Building microservice for Twitter analysis -Weekend of a Data Scientist
A weekend of a Data Scientist is a series of articles with some cool stuff I care about. The idea is to spend a weekend learning something new, reading and coding.
Building microservice for Twitter Real-time data collection and sentiment analysis.
First of all, I would like to point out that the skill of building MVP and microservices for a Data Scientist is extremely useful! When you can build a prototype and test it working environment it just feels so much better and allows you to deeper understand your final product.
There is a famous Venn diagram made by Drew Conway where hacker skills refer to programming skills. So according to this diagram programming skills are important for Data Science in general and for a Data Scientist particularly.
For disclaimer: I don’t think that Data Scientist should build production-ready systems from the ground up, this is work for professional backend developers.
Right, so programming skills are important, what next?
The first thing a data scientist needs is data. Twitter is a treasure trove of data that is publicly available. It’s a unique data set that anyone can access. There are plenty of studies that showed the predictive power of Twitter sentiment.
Here are some examples:
Practical project
Practical project for this weekend is building a microservice that can collect Twitter Data and perform some basic sentiment analysis.
Source code can be found in my repository
What it does:
- It receives POST request with instruction of which twitter it needs to collect
- Then it opens socket connection with Twitter API and starts to receive real-time Twitter data
- Each tweet assigned with its sentiment score with help of TextBlob
- All data then goes to the PostgreSQL database
Main features:
- Because it uses Nameko and RabbitMQ, you can asynchronously run many different tasks and collect different topics.
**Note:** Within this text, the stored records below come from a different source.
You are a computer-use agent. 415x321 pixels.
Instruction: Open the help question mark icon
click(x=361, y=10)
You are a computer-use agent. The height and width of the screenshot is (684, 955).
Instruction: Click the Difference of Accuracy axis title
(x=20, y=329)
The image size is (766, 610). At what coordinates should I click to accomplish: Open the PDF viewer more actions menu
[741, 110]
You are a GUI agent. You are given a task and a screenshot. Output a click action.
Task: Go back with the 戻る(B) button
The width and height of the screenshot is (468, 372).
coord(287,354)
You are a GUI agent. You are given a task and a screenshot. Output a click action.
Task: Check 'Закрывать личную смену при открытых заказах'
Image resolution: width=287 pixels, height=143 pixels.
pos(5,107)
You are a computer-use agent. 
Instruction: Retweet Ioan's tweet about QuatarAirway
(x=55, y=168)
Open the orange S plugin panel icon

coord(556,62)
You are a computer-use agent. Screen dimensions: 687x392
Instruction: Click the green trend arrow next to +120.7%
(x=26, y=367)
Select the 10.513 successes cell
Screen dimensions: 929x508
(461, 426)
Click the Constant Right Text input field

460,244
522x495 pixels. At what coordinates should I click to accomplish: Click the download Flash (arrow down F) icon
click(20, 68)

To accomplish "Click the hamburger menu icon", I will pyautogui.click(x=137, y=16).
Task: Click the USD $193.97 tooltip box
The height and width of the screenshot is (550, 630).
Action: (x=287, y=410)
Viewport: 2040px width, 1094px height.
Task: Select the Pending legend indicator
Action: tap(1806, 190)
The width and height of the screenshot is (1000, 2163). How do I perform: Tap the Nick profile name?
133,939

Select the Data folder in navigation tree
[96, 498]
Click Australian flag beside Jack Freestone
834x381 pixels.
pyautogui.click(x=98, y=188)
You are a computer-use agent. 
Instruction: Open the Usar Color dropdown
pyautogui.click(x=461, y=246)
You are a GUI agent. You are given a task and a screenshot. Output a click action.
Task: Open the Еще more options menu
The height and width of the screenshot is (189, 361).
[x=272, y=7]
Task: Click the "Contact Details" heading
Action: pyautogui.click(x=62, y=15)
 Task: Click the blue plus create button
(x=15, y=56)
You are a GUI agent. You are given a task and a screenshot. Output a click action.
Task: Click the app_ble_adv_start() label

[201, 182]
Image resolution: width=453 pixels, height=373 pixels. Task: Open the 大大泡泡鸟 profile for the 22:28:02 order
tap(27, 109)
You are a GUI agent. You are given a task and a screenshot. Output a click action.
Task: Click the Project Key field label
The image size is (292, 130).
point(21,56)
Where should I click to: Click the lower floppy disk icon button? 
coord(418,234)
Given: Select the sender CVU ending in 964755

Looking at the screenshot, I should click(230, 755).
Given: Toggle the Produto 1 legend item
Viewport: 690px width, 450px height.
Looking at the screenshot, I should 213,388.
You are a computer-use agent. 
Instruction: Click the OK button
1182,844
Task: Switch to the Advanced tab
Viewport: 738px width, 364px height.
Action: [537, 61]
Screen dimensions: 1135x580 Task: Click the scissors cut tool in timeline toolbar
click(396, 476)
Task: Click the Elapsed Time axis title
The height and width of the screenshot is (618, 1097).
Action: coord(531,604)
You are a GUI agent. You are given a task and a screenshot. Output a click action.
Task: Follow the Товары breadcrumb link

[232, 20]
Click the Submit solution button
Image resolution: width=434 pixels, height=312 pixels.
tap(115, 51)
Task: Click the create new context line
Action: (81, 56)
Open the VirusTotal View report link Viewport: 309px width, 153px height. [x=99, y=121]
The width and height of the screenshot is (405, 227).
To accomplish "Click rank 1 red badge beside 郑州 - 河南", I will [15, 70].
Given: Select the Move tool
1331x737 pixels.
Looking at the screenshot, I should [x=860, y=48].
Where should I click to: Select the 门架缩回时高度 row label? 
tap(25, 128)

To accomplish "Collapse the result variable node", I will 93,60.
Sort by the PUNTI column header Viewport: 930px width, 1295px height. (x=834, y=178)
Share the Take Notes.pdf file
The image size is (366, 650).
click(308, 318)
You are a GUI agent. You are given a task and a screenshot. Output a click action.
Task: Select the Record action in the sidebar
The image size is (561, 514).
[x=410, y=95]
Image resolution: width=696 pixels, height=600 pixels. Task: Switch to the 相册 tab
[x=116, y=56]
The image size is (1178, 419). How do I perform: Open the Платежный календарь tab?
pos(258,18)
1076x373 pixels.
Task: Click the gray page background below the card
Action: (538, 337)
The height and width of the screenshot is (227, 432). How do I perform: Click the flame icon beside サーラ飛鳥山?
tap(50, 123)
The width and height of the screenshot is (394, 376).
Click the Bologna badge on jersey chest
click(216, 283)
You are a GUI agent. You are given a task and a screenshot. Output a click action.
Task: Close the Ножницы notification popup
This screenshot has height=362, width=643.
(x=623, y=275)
- Because it is based on Flask, you can easily connect this with other services that will communicate with this service by POST requests
- For each tweet, the service assigns sentiment score using TextBlob and stores it to the PostgreSQL, so later you can perform analysis on that.
- It scalable and expandable — you can easily add other sentiment analysis tools or creative visualization or web interface because it is based on Flask
Example of POST request json
{
"duration": 60,
"query": ["Bitcoin", "BTC", "Cryptocurrency", "Crypto"],
"translate": false
}
where duration is how many minutes you want to collect streaming twitter data, query is a list of search queries that Twitter API will use to send you relevant tweets, translate is boolean in case False will collect only English tweets, otherwise, the service will try machine translation from TextBlob.
What can be done next
- You can make for real-time visualization system (like on the picture on the cover)
- You can make models for predicting assets movements (for example Bitcoin price)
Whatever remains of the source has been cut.